> Data shown:
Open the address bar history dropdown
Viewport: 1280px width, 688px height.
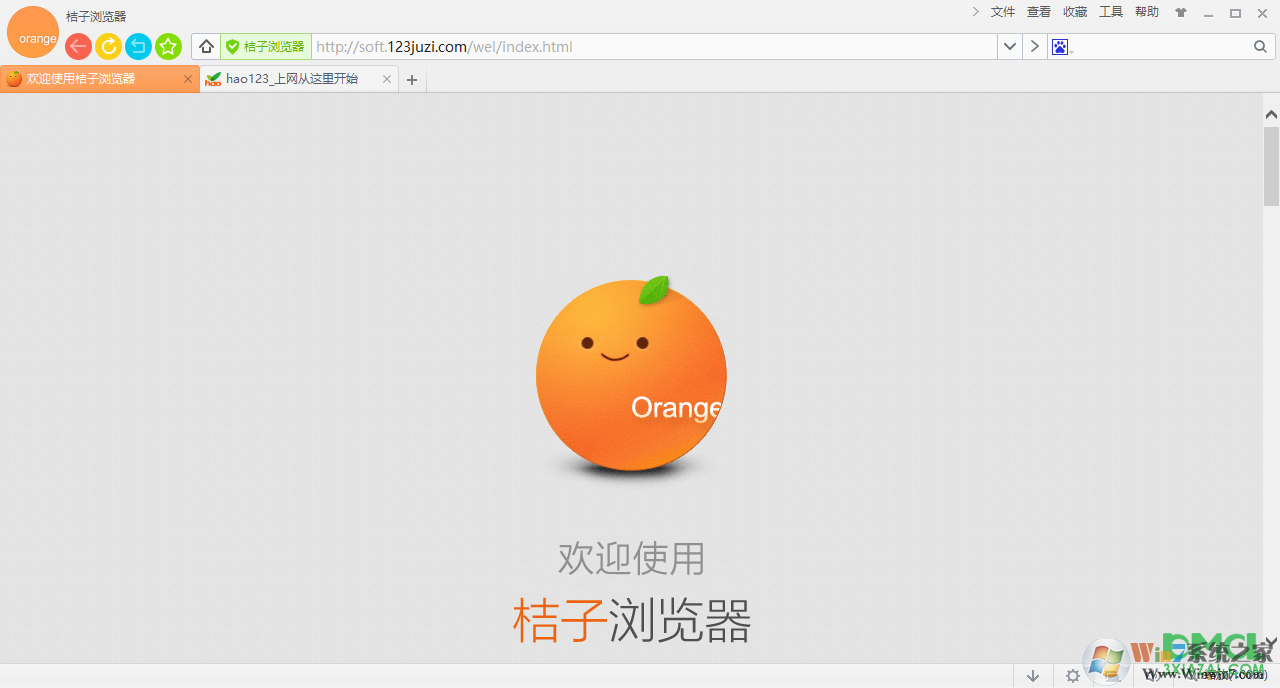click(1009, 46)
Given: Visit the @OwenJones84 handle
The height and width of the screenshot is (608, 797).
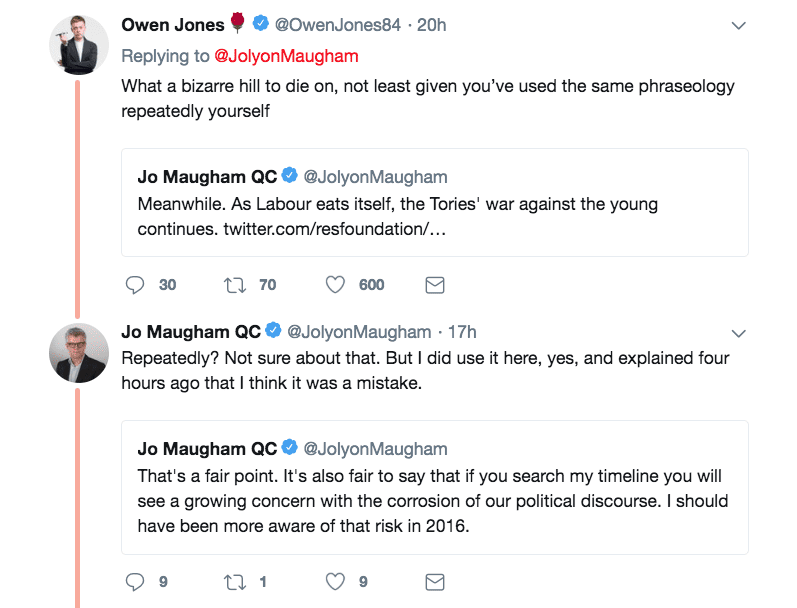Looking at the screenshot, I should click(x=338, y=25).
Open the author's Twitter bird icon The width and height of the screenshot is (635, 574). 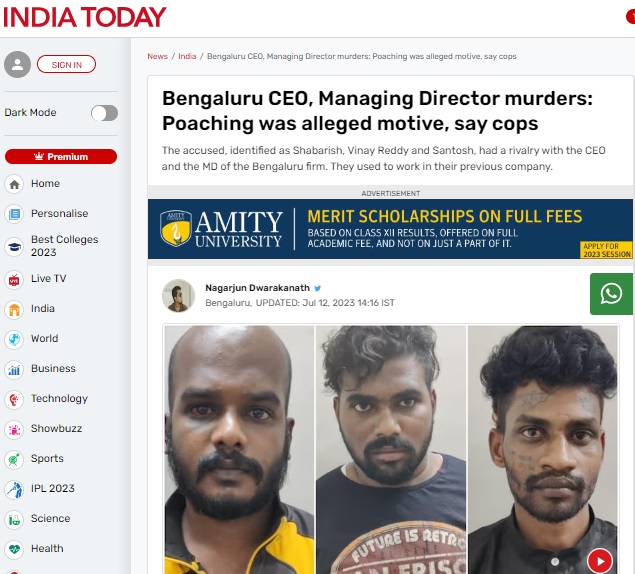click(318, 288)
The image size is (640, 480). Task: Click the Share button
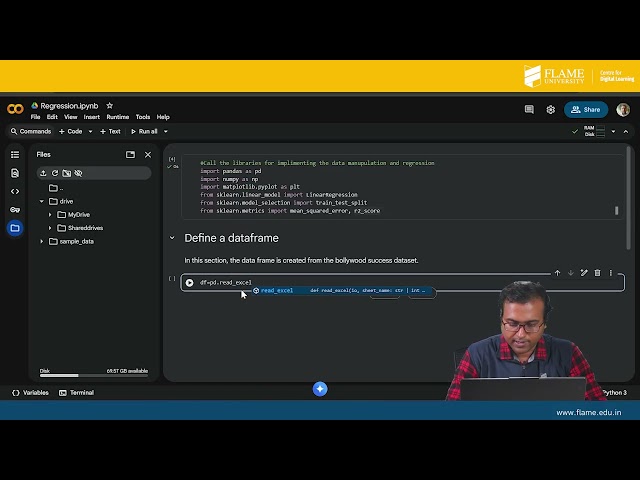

> Work to complete:
Put the lines from the start of the rows through the line containing "Looking at the", both included, into a Markdown table with the columns Line and Text, numbering each line and skipping blank lines. Leave the pictures out of the table.

> Solution to this problem:
| Line | Text |
|---|---|
| 1 | Open the address bar history dropdown |
| 2 | Viewport: 1280px width, 688px height. |
| 3 | click(1009, 46) |
| 4 | Given: Visit the @OwenJones84 handle |
| 5 | The height and width of the screenshot is (608, 797). |
| 6 | Looking at the screenshot, I should click(x=338, y=25). |